If you have any underlying health conditions or are taking other medications, talk with a doctor before taking a TMG supplement and use them only as directed.
Other ways to increase your intake
You can increase your intake of TMG naturally, as it’s found in many foods.
Here’s the amount of TMG found in a 3.5-ounce (100-g) serving of several foods, as per research from 2004:
- Wheat bran: 1,339 mg
- Wheat germ: 1,241 mg
- Spinach: 600 to 645 mg
- Quinoa: 390 mg
- Beets: 114 to 297 mg
- Shrimp: 219 mg
- Wheat bread: 201 mg
Several factors may impact the amount of TMG in foods. Certain cooking methods, particularly boiling, significantly decrease the TMG content.
Frequently asked questions
What are TMG supplements used for?
TMG supplements may help improve heart health, athletic performance, insulin levels, and the effectiveness of certain antidepressants.
Is TMG anti-inflammatory?
Research suggests that TMG may have anti-inflammatory compounds.
Does TMG affect sleep?
Some research suggests low levels of TMG are associated with poor sleep quality. However, more research is needed to fully explore the link between TMG supplements and sleep.

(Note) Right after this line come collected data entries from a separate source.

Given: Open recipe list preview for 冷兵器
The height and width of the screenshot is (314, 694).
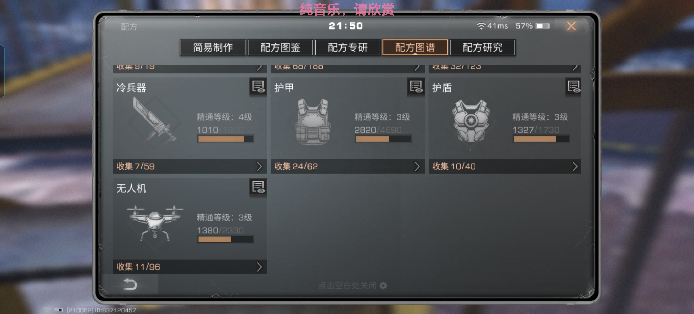Looking at the screenshot, I should point(258,87).
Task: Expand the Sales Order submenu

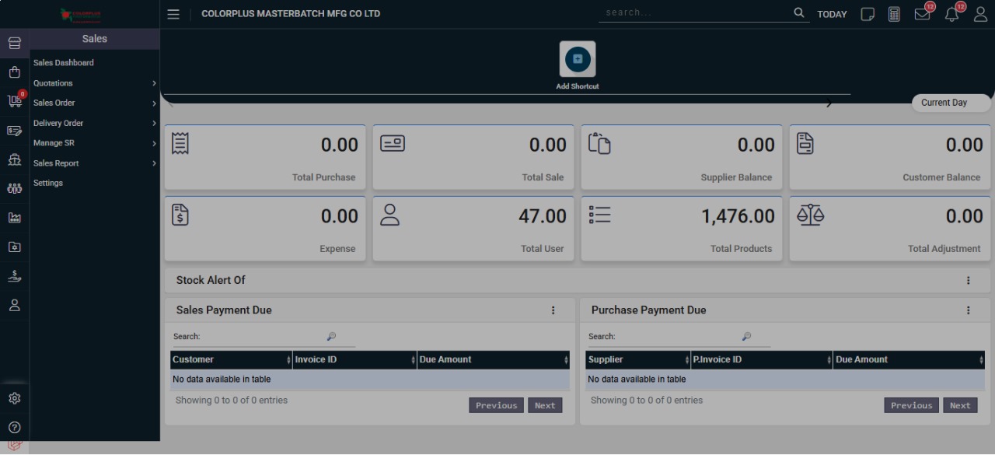Action: 93,103
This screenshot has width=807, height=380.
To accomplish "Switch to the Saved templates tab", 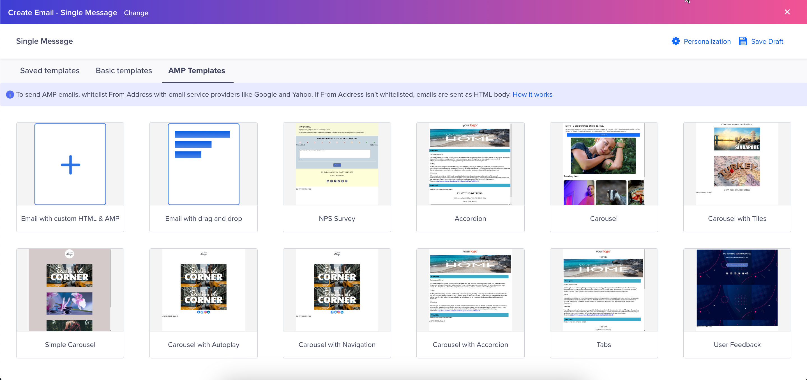I will 50,70.
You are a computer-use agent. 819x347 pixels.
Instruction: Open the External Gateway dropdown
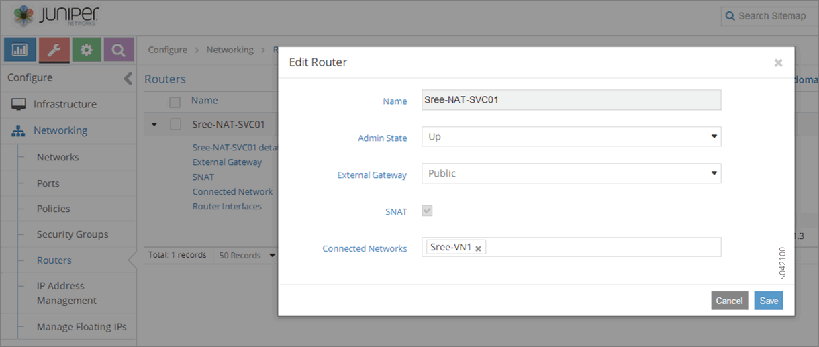tap(571, 174)
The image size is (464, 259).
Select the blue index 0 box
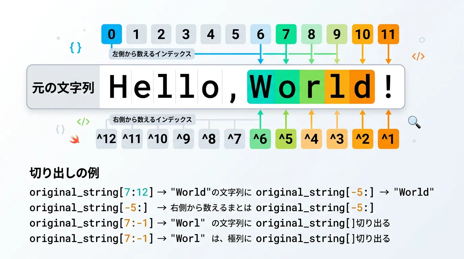coord(112,34)
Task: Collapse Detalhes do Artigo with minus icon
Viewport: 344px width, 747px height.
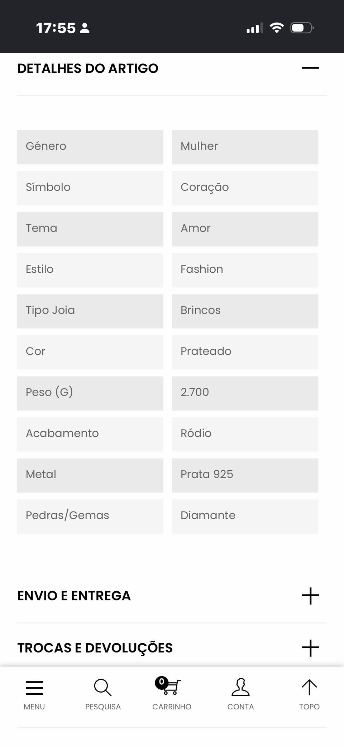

Should you take TMG in the morning or night?
No research recommends taking TMG specifically in the morning or at night. However, some research has shown potential benefits when taking TMG in divided doses, so it may have to be taken in the morning and evening.
Takeaway
TMG is a compound produced by your body and found in supplements and certain foods.
Although more research is needed, some studies in humans and animals suggest it may have anti-inflammatory and antioxidative properties that could provide many benefits.
Remember, speak with a healthcare professional before taking TMG supplements if you have a medical condition like heart disease, depression, or insulin resistance. More research on the benefits is needed.
Just one thing
Try this today: Smoothies are a great way to add more TMG to your daily diet. Throw some spinach, beets, and a sprinkle of wheat bran into your blender along with your other favorite ingredients and enjoy!